27 porażek z rzędu Detroit Pistons
Początek sezonu nie zapowiadał się tak tragicznie, jak pokazały kolejne tygodnie. Po pierwszych dwóch meczach Detroit Pistons mieli na swoim koncie dwa zwycięstwa i pojawiały się głosy, że dno tabeli nie jest im pisane. W swoim składzie mają przecież młodych i perspektywicznych zawodników oraz trenera, który jeszcze trzy sezony temu grał w finałach NBA. Jak błędne były te założenia.
Przeczytaj także: Ile zapłacimy za mecze Superligi? Nie uwierzysz!
Od momentu startu 2-0 Detroit Pistons nie wygrali żadnego spotkania! Dzisiejszy mecz z Brooklyn Nets, który zakończył się porażką Tłoków 112 do 118, sprawił, że drużyna z The Motor City przegrała 27. mecz z rzędu, co oznacza, że ustanowili oni nowy rekord w historii NBA. Poprzedni należał do Philadelphia 76ers, którzy w 2014 roku przegrali 26 spotkań z rzędu!
Światełka w tunelu nie widać
27. porażek z rzędu w jednym sezonie to niechlubny rekord ligi NBA. Detroit Pistons są na dobrej drodze, aby mocno go śrubować, ponieważ w kolejnych spotkaniach czeka ich starcie z Boston Celtics, którzy mogą pochwalić się najlepszym bilansem w lidze, a także Toronto Raptors.
Frustracja w „Motoryzacyjnym Mieście” sięga zenitu.

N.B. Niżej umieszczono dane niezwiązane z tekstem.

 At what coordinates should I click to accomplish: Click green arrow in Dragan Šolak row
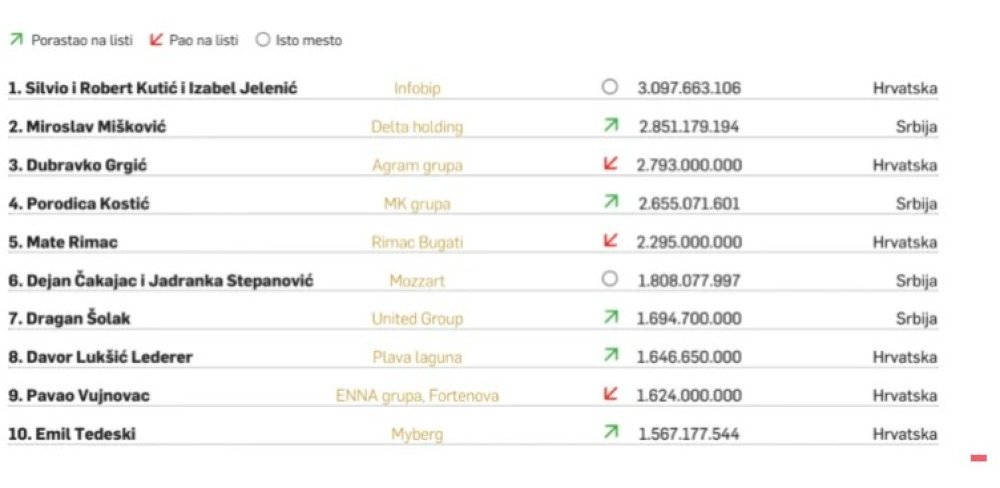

Fani podczas ostatnich meczów skandowali „Sell the team” („sprzedajcie drużynę” skierowane w kierunku do obecnych włodarzy, przyp. red.), co pokazuje, jak źle dzieje się w drużynie „Tłoków”. Zespół prowadzony przez Monty’ego Williamsa jest w trakcie przebudowy, a im gorszy bilans, tym większe szanse na wybór 1. w przyszłorocznym drafcie.
Jednak do kolejnego sezonu zostało jeszcze sporo czasu, a fani z Detroit już teraz przeżywają horror.